(RECORDS TO PROCESS)
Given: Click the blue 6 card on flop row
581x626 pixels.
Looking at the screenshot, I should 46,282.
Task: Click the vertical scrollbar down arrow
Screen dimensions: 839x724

==

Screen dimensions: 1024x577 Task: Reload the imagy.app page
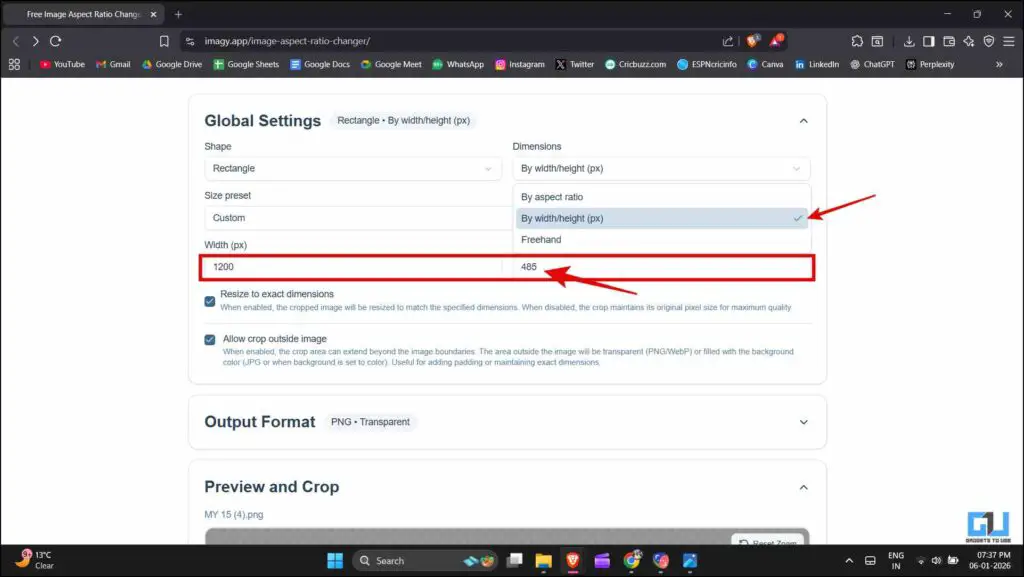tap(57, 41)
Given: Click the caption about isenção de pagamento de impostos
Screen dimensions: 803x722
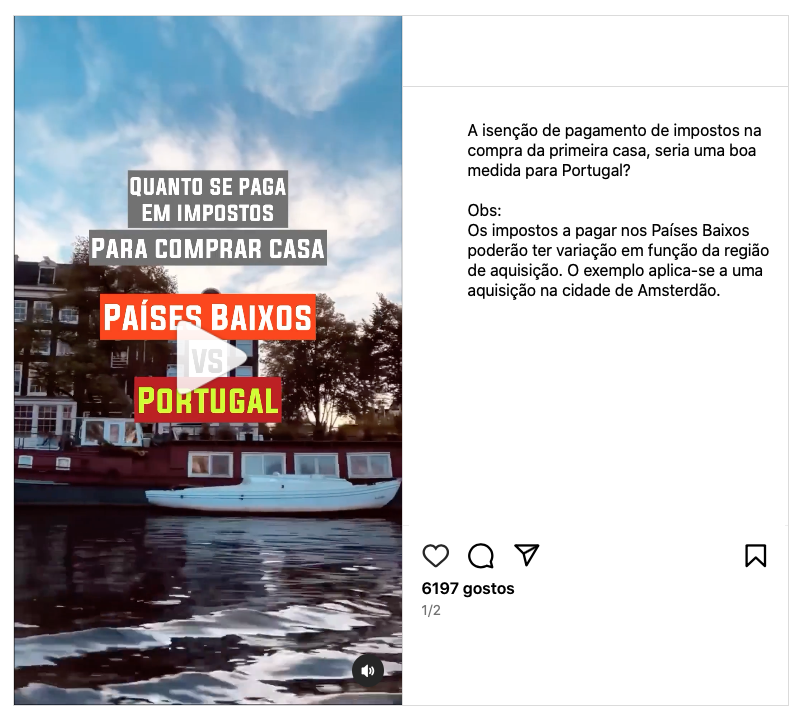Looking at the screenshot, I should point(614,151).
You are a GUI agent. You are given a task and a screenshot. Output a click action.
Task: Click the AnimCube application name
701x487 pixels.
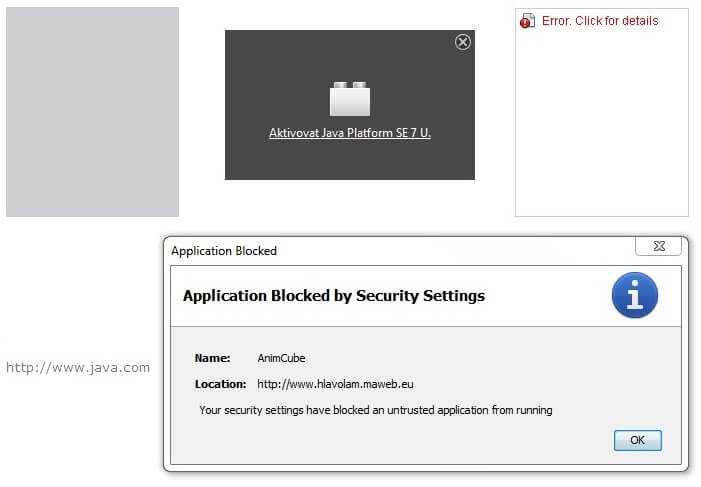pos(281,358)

(WHAT THE TASK ASKS) Please give again the lines above between the line holding "Given: Click the blue 6 card on flop row" and the line holding "Screen dimensions: 839x724", inclusive, exactly as they are and with nothing added.

(EXERCISE SOLUTION)
Given: Click the blue 6 card on flop row
581x626 pixels.
Looking at the screenshot, I should 46,282.
Task: Click the vertical scrollbar down arrow
Screen dimensions: 839x724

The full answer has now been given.